Tatsächlich bewerten viele Hotelbuchungsmaschinen die angebotenen Häuser mit eigenen Fantasie-Sternen. Das ist so lange nicht unredlich, so lange dabei nicht der Eindruck entsteht, das Hotel sei von der Dehoga klassifiziert. Behauptet aber dessen Inhaber oder ein Portal, bei dem Haus handele es sich um ein zertifiziertes 4-Sterne-Hotel, kann man das in den Unterlagen des Verbandes überprüfen. Wer mogelt, wird abgemahnt. Ein schönes Geschäft für die Anwälte, wie auch der Branchendienst hottelling schreibt, in dem der Dehoga sein Zertifizierungsmodell anpreist.

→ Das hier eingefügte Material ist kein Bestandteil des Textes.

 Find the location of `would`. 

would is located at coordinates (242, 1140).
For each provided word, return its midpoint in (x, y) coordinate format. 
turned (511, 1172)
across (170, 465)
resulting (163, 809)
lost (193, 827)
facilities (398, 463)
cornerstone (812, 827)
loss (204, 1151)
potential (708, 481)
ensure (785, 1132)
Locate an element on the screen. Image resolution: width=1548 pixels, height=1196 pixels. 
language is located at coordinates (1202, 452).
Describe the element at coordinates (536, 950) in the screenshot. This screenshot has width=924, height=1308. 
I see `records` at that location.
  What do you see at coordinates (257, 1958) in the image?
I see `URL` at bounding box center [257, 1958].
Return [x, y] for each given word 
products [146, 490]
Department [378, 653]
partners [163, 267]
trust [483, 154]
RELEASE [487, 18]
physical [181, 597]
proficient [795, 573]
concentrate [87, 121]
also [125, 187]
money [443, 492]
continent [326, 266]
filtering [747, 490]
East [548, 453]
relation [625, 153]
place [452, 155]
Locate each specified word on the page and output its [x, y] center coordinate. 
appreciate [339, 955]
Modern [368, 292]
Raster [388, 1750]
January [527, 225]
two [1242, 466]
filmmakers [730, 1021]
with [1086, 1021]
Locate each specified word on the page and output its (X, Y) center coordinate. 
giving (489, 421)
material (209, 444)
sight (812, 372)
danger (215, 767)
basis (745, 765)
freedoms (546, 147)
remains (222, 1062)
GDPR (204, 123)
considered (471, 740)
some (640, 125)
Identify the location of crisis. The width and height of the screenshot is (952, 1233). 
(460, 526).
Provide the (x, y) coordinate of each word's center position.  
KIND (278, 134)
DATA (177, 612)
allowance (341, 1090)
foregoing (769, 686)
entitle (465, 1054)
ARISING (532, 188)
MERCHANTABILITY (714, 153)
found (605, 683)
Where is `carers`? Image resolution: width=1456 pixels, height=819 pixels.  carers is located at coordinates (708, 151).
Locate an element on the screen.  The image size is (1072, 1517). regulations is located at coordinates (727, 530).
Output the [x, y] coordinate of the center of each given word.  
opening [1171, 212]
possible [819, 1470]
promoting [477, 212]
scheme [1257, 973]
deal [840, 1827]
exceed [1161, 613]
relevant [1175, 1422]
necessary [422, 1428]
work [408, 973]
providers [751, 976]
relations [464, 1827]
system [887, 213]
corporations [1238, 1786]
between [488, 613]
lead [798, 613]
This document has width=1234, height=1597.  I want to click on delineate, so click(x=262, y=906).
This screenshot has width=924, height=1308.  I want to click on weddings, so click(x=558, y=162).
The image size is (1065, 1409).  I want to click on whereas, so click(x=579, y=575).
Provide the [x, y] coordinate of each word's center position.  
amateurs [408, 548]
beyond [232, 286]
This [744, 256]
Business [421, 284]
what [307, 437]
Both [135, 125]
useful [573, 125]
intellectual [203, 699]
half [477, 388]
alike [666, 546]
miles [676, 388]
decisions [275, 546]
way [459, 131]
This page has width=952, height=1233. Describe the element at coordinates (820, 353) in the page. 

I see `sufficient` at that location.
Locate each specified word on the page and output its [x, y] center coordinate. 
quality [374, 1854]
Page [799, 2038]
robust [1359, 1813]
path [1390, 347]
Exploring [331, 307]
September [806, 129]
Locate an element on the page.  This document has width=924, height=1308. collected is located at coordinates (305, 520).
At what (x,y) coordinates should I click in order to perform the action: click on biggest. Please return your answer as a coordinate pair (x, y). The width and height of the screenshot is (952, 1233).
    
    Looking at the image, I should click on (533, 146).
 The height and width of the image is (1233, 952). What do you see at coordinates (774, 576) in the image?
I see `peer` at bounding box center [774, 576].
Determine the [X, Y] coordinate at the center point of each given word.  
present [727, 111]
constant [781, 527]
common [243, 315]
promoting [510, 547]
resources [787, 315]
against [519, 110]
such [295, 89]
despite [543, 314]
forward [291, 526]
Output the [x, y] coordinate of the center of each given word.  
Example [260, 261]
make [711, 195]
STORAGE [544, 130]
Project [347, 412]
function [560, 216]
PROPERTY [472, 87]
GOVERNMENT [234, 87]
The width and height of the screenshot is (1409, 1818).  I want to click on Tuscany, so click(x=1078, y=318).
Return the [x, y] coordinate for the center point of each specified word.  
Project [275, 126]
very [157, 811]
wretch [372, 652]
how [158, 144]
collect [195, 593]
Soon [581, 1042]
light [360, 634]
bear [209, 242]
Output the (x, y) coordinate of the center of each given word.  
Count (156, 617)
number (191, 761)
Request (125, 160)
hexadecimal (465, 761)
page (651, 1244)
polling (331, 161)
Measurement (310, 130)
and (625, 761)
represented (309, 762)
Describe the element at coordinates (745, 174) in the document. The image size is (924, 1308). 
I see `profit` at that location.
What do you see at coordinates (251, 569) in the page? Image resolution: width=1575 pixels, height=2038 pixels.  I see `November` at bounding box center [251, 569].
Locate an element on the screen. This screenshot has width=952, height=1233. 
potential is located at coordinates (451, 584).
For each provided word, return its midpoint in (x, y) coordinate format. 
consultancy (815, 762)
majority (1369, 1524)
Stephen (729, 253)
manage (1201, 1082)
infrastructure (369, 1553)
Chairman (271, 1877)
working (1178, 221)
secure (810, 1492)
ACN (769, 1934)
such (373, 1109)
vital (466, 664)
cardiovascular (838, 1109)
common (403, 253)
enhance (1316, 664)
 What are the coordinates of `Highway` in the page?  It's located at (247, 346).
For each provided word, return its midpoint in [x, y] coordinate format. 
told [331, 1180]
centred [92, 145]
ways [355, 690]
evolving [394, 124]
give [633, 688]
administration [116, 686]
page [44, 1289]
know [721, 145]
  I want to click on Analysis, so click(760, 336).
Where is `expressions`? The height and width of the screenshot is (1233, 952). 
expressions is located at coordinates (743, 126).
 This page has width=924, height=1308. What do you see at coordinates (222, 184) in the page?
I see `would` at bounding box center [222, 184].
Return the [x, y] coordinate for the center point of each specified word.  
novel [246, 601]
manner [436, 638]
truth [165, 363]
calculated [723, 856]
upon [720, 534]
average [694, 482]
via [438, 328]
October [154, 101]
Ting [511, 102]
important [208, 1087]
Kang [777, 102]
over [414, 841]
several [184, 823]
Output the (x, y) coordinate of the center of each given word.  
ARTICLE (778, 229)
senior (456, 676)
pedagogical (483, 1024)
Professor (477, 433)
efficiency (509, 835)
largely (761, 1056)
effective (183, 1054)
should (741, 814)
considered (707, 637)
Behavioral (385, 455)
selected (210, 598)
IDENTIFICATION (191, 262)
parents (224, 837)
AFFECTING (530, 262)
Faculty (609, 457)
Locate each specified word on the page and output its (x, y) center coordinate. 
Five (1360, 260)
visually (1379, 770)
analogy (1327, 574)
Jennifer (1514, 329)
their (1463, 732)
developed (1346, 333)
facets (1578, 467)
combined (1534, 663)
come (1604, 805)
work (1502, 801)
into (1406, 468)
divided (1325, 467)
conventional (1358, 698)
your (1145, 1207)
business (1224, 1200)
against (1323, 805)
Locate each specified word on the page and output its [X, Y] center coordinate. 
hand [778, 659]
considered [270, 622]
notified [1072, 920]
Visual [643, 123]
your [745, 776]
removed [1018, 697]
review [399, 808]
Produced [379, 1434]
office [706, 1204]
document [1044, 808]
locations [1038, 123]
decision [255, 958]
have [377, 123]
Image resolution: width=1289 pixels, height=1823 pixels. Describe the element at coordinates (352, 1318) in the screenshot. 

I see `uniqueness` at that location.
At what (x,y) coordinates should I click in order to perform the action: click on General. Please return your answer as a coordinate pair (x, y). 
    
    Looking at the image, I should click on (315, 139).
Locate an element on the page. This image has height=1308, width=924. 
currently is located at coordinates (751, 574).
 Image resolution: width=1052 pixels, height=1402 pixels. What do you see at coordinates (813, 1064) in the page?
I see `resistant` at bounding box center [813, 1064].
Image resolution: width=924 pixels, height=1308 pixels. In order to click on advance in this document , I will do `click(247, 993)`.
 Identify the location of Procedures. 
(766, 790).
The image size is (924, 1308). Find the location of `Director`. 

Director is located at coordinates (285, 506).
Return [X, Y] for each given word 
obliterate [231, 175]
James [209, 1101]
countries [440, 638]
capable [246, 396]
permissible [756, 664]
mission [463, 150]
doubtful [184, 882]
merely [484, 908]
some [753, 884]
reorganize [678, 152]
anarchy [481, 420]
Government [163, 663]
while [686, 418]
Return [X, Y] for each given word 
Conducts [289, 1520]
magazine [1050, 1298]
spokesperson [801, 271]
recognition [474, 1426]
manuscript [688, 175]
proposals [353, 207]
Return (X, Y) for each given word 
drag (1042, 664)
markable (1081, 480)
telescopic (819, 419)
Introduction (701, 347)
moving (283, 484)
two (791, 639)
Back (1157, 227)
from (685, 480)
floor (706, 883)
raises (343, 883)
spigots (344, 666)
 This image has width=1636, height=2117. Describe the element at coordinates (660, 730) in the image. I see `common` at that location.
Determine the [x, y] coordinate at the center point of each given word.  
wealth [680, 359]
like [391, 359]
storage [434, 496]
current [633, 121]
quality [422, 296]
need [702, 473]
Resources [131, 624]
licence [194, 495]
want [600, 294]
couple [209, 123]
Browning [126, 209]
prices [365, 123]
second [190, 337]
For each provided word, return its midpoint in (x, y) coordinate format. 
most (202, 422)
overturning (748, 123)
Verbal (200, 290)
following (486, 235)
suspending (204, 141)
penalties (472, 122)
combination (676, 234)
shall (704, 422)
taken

Doch der Fernsehbericht flog NDR und Dehoga um die Ohren. Das eingangs beschriebene Zimmer gehört nämlich nicht einem Hotel, das mit seinen Sternen mogelt. Sondern einem ordentlichen 4-Sterne-Haus in Braunschweig, zertifiziert vom Deutschen Hotel und Gaststätten Verband Niedersachsen. Peinliche Nummer. Da will man den Gast sensibilisieren für die Notwendigkeit einer einheitlichen Klassifizierung, denn selbstvergebene Sterne seien Betrug am Kunden, heißt es, da stellt sich heraus, dass das offizielle System den Gast gar nicht vor Schweinereien schützt.
Dabei ist es doch gar kein Geheimnis, wie der Dehoga vorgeht. Bei der Anmeldung zur Zertifizierung geben die Hotels selbst an, welcher Kategorie sie angehören. Das wird oft genug erst nach einer gewissen Zeit überprüft, manchmal vergehen Jahre bis ein Tester ein Haus in Augenschein nimmt. Und so schreibt denn auch ein Kommentator auf der Website des TV-Magazins Markt: Die Dehoga sei nur daran interessiert, die „Jahresgebühr der Sternevergabe zu kassieren“.
In der Pressemitteilung des NDR heißt es noch „Hotels mogeln mit Sternen“, von 120 Häusern in Norddeutschland würden mehr als 50 falsche Angaben zu ihren Sternen machen. Doch im Bericht geht es dann vor allem um die Drecksäcke unter den Hoteliers. Die sind das Problem. Denn die betrügen ihre Gäste – auch mit Sternen.